Ramarao Indira (born 22 April 1952 in Mysore, Karnataka) is an Indian sociologist who lives in Mysore. In her University career spanning 42 years, she has held such positions as Chair of the Department of Sociology, Director of the International Centre and Honorary Director of the Centre for Women's Studies at the University of Mysore.

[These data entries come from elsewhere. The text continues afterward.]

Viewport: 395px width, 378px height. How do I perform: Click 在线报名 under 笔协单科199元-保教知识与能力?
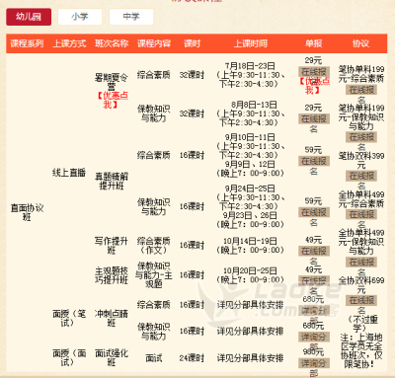361,137
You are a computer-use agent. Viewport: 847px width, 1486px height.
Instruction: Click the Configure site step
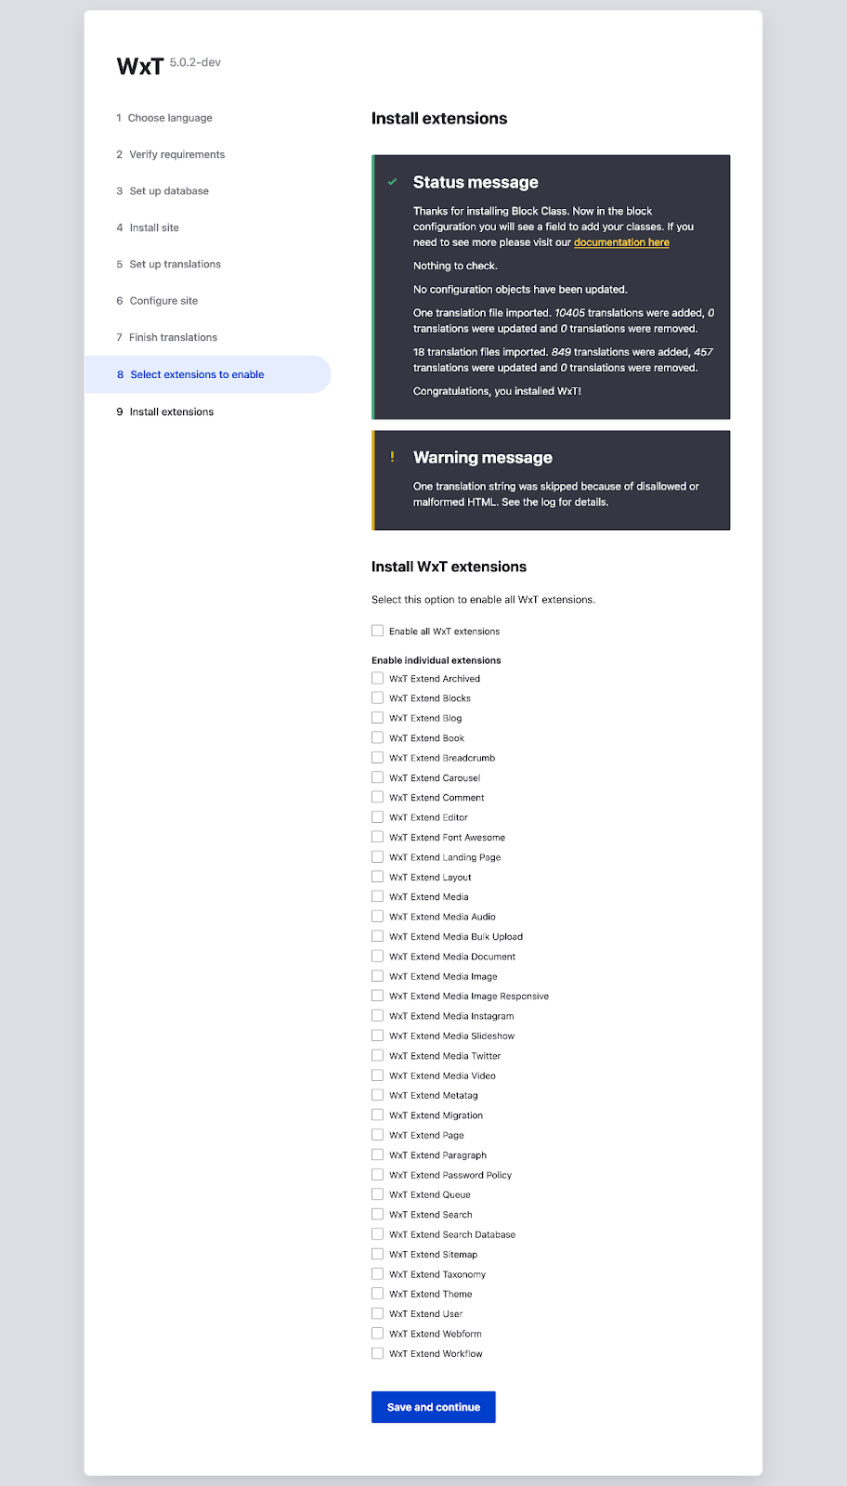coord(163,301)
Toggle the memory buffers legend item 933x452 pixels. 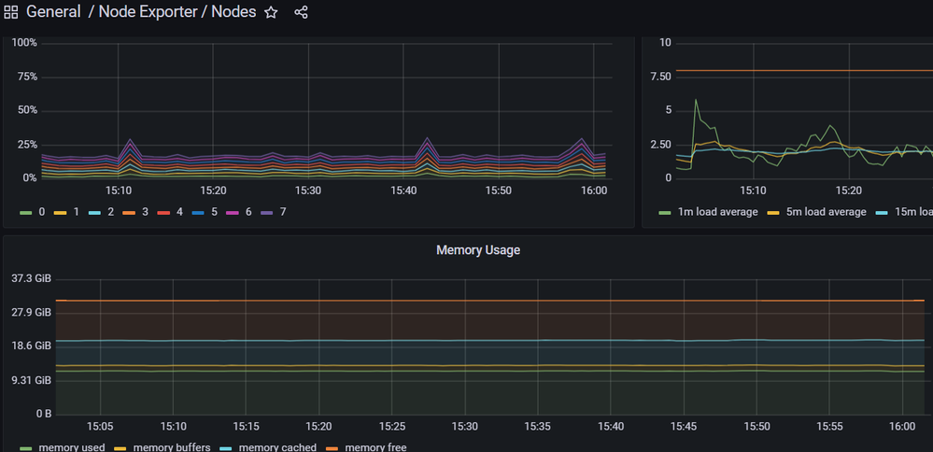171,447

Academic and Professional Career 
Indira had her school and college education in Mysore and joined the University of Mysore as a faculty in the Department of Sociology in 1972 and continued to teach and engage in research in the Department until her superannuation in the year 2014. She built a research culture in the department through her people-centric research projects and also through training students to undertake studies on themes of social relevance. She is well known for her works on gender issues in forest management, girls’ education, building capacities of women in institutions of local self-governance. A columnist who has been writing on social themes in leading Kannada newspapers, her major works include Themes in Sociology of Education (Studies in Indian Sociology) and Gender and Society in India (two volumes) as editor, and many Kannada books on such themes as feminism, women and culture, and research methods. Consulting Editor, 'Sociology' -  English -Kannada Translation Equivalents. Chief Editor, 'Gender and Women's Studies'- English - Kannada Translation Equivalents. She is a contributor to and editor of encyclopaedias, dictionaries, journals, theme-based books and translation projects.

Research and Teaching 

Indira is an Honorary Adjunct Professor at the University of Iowa. She also taught a semester at that University as a Fulbright Visiting Lecturer. Earlier she had worked on American Women & Technical Education on a Fulbright Post-Doctoral Fellowship at Purdue University, West Lafayette, Indiana. She was an ICSSR Senior Research Fellow & received four fellowships from the Shastri Indo Canadian Institute and has carried out extensive work with forest communities in Western Ghats. Indira has been a visiting faculty at Study India Programs of the Universities of Puget Sound, Iowa, Delaware, Princeton, Michigan  and Florida International University in the United States and Mount Alison, Guelph and Concordia Universities in Canada. She has been Visiting Fellow at the University of Delhi and Sri Venkateswara University, Tirupati and Scholar-in-Residence at the Kuvempu and Bangalore Universities. 

Current responsibilities

She is the President of Samruddhi Foundation, a civil society group that she initiated with her family & friends for building the capacities of women, research students and members of society.  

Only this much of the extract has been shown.